En préambule, je souhaite remarquer qu'il me semble très improbable que ces académies aient pu toutes se réunir dans un délai aussi bref. Nous sommes donc face à une réaction dans l'urgence de quelques membres influents. La prochaine réunion inter-académies est d'ailleurs prévue le 21/11/2012, c'est à dire dans un mois au moment où j'écris ce billet, mais sur un tout autre sujet (Colloque inter-académique sur la résistance aux antibiotiques, les documents l'attesant ont été supprimés du Net).
J'ai lu en détail l'article de Séralini et al. (clic) ainsi que le communiqué inter-académies qui le dénigre et voici ce que j'en retiens (en reprenant l'ordre du texte et les titres des paragraphes de l'avis des académies).
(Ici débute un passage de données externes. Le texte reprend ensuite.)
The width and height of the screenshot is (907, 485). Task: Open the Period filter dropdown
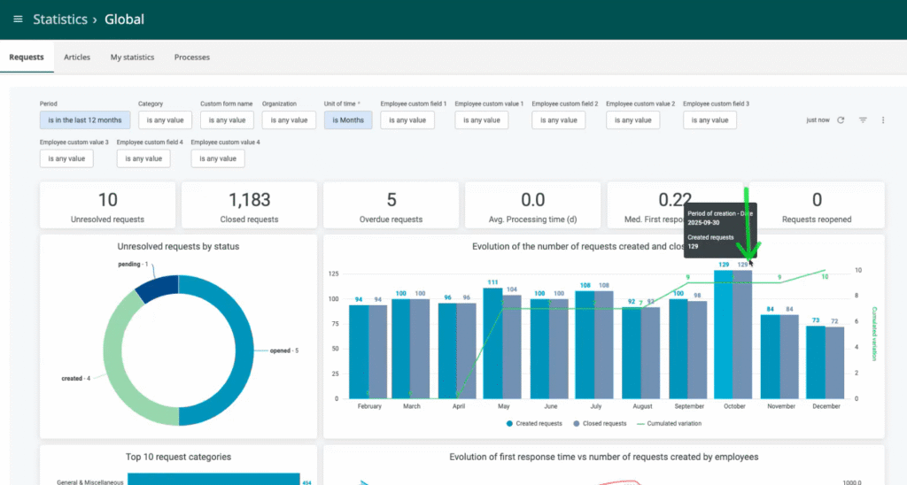(85, 120)
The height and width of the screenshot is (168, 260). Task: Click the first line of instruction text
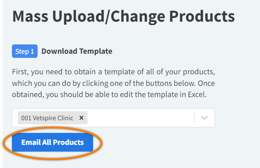113,71
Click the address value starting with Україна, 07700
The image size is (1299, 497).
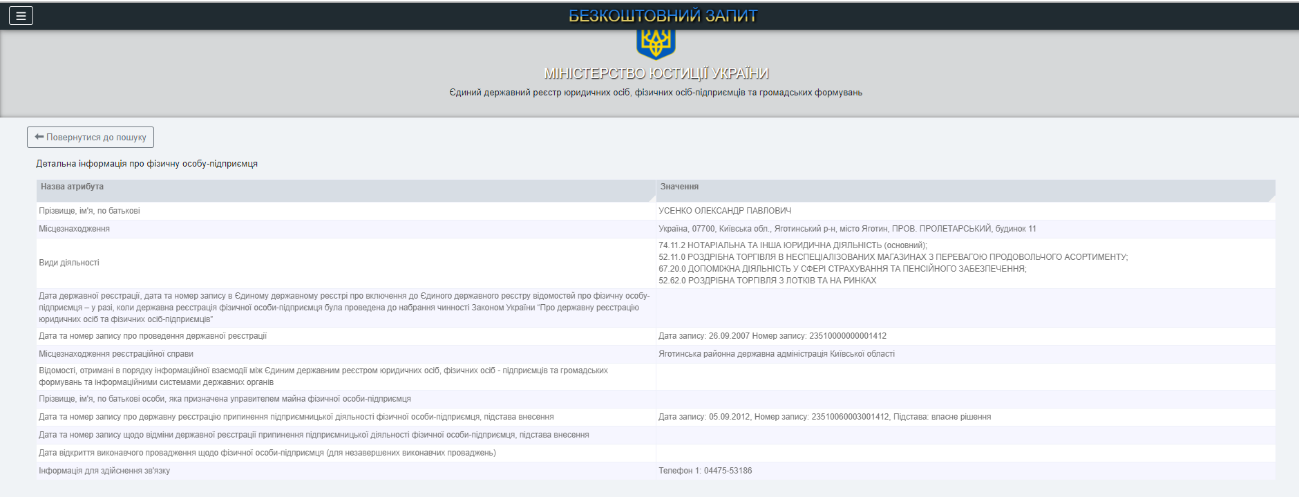coord(847,229)
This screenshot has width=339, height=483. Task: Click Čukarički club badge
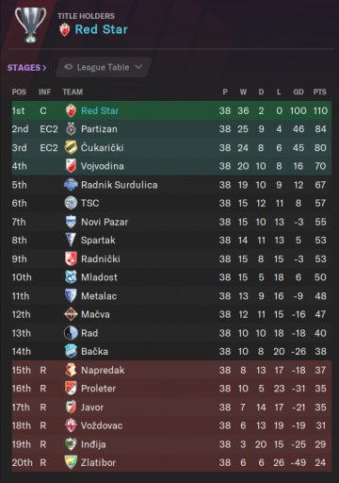pyautogui.click(x=71, y=147)
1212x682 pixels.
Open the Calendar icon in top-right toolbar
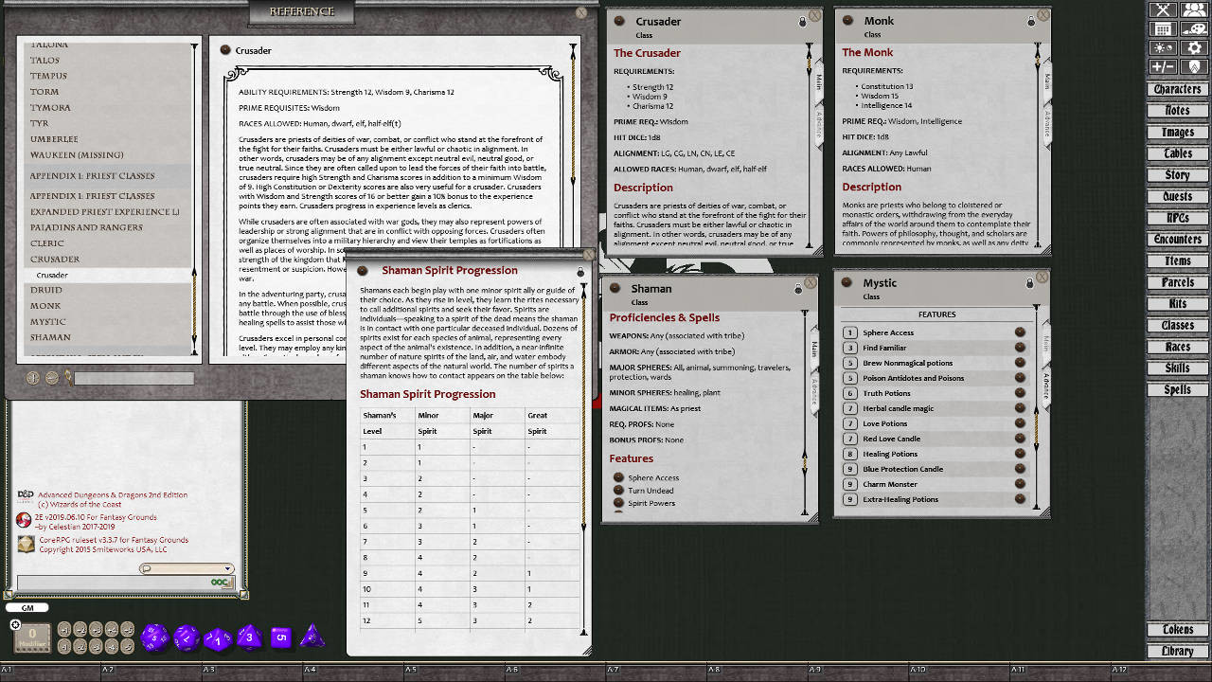tap(1163, 29)
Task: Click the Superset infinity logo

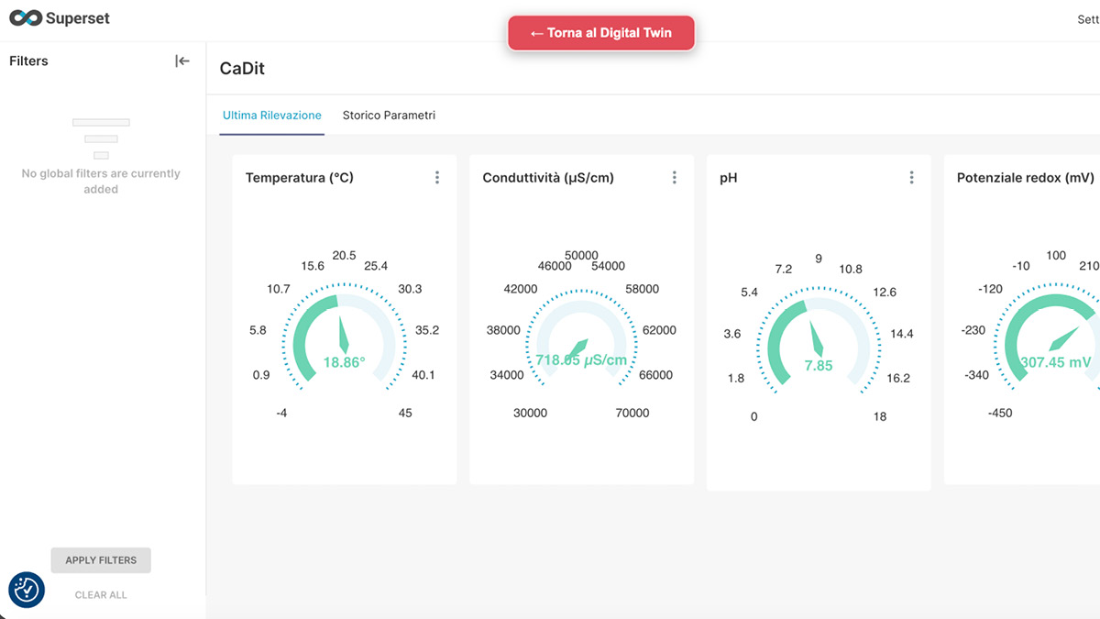Action: pyautogui.click(x=26, y=18)
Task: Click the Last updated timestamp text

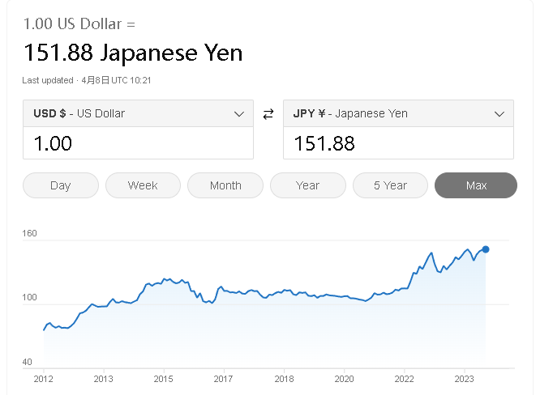Action: pos(88,80)
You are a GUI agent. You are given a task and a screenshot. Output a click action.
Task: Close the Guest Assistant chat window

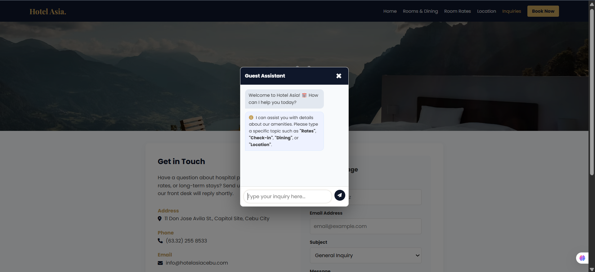(339, 76)
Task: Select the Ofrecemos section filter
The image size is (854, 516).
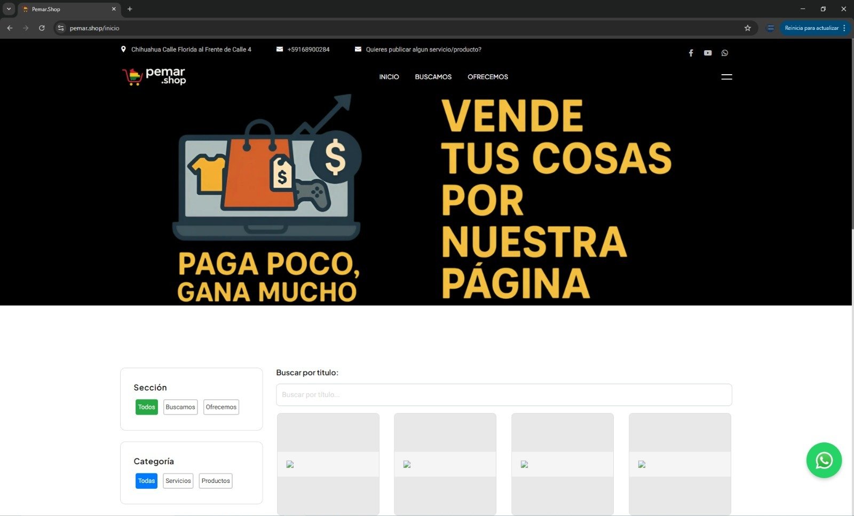Action: pos(221,407)
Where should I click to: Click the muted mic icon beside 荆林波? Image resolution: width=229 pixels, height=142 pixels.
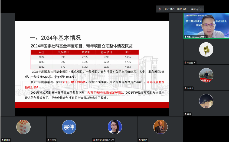[x=2, y=140]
Le lecteur indulgent voudra bien excuser la longueur de mon article, mon épanchement étant à la mesure de mon agacement.
Statistique et méthodologie
Les critiques sur la statistique et la méthodologie s'appliqueraient à la plupart des articles scientifiques actuellement publiés. Nos académiciens disent : "il aurait fallu utiliser un nombre d’animaux bien plus important". Il est vrai que l'idéal serait de faire les études sur un nombre très grand d'animaux. Mais les directives européennes disent le contraire ! Les comités d'éthique pour la recherche sur les animaux veillent au respect du principe des 3R (qui devrait se dire SRA en français) : Supprimer, Réduire, Améliorer. Vous avez bien compris. Il s'agit bien de *supprimer* ou sinon *réduire* l'expérimentation animale. À défaut de pouvoir appliquer une de ces deux mesures drastiques, on s'efforcera d'améliorer les conditions de l'animal. Apparemment nos académiciens, qui ne sont pas aussi proches de la recherche qu'ils le prétendent (ce sont leurs élèves ou leurs personnels qui travaillent), ont scotomisé cet aspect ? Multipliez la photo de gauche par 20 pour avoir une idée du nombre d'animaux utilisés par l'étude Séralini.
Concernant l'analyse des résultats, que veulent dire les académies quand elles parlent d'analyse "statistique conventionnelle" ! Il y a des tests statistiques adaptés au nombre des échantillons et aux diverses conditions expérimentales. L'analyse statistique d'une expérience comportant plusieurs groupes ne peut pas être faite avec un test "conventionnel". Ou alors le mot "conventionnel" est employé dans un sens spécial aux académies ?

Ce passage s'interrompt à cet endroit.